Analyzing Results¶
This section covers how to work with verification results — from understanding the result structure to building DataFrames for analysis, exporting data, and iterating on your benchmark based on findings.
Workflow Overview¶
Run verification (returns VerificationResultSet)
│
▼
Explore result structure (metadata, template, rubric, deep judgment)
│
▼
Filter and group results (by question, model, replicate)
│
▼
Build DataFrames for analysis (template fields, rubric traits, judgment excerpts)
│
▼
Export results (JSON, CSV, file) ─── and/or ─── Iterate (fix templates, improve rubrics, re-run)

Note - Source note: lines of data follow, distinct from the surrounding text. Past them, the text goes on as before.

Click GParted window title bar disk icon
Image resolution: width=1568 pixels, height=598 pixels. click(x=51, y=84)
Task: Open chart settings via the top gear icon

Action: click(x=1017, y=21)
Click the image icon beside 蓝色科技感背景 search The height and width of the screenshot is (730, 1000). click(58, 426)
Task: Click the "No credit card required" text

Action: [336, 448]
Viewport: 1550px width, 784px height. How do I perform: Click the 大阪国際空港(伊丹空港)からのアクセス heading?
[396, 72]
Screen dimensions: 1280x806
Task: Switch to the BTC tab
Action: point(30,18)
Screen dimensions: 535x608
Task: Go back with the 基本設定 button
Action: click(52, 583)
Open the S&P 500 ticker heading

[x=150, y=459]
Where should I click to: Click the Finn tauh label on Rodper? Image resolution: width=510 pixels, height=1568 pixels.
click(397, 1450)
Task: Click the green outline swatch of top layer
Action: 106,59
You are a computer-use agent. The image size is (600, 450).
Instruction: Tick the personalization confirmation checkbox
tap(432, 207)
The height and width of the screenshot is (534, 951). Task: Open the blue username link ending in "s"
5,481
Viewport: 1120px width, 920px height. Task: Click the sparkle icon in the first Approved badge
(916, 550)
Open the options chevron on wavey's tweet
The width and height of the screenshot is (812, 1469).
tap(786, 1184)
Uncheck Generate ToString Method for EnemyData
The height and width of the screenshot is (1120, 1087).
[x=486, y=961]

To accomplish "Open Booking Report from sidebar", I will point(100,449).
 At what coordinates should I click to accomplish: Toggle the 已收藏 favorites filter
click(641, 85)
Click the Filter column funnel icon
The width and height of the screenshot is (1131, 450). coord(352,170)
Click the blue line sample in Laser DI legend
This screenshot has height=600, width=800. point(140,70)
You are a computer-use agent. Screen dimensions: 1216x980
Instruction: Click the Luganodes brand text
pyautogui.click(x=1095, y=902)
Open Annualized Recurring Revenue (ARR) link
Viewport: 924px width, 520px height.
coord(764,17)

Each step has a dedicated page with detailed instructions and examples.
Workflow Steps¶
1. Understand the Result Structure¶
Every call to run_verification() returns a VerificationResultSet — a collection of VerificationResult objects, one per question × model × replicate combination:
results = benchmark.run_verification(config)
# Iterate over individual results
for result in results:
meta = result.metadata
print(f"Q: {meta.question_id} | Model: {meta.answering.model_name}")
Each VerificationResult contains four sections:
| Section | Contains | Present When |
|---|---|---|
| metadata | Question ID, model info, timing, execution status | Always |
| template | Parsed answers, verify result, regex results, embedding similarity | Template evaluation ran |
| rubric | Trait scores by type (LLM, regex, callable, metric) | Rubric evaluation ran |
| deep_judgment | Excerpts, reasoning, hallucination risk | Deep judgment enabled |
Understand the full result structure →
2. Filter and Group Results¶
VerificationResultSet provides built-in methods for slicing results:
# Filter to specific questions or models
subset = results.filter(
question_ids=["q1", "q2"],
completed_only=True
)
# Group by question, model, or replicate
by_question = results.group_by_question()
by_model = results.group_by_model()
by_replicate = results.group_by_replicate()
You can also get a summary of all results:
summary = results.get_summary()
print(f"Total: {summary['num_results']}, Completed: {summary['num_completed']}")
3. Build DataFrames for Analysis¶
Convert results into pandas DataFrames for detailed analysis using three specialized builders:
| Builder | Rows | Best For |
|---|---|---|
| TemplateDataFrameBuilder | One row per parsed field | Field-by-field comparison, pass/fail analysis |
| RubricDataFrameBuilder | One row per rubric trait | Trait score distributions, quality analysis |
| JudgmentDataFrameBuilder | One row per excerpt | Deep judgment inspection, hallucination review |
# Template results as a DataFrame
template_results = results.get_template_results()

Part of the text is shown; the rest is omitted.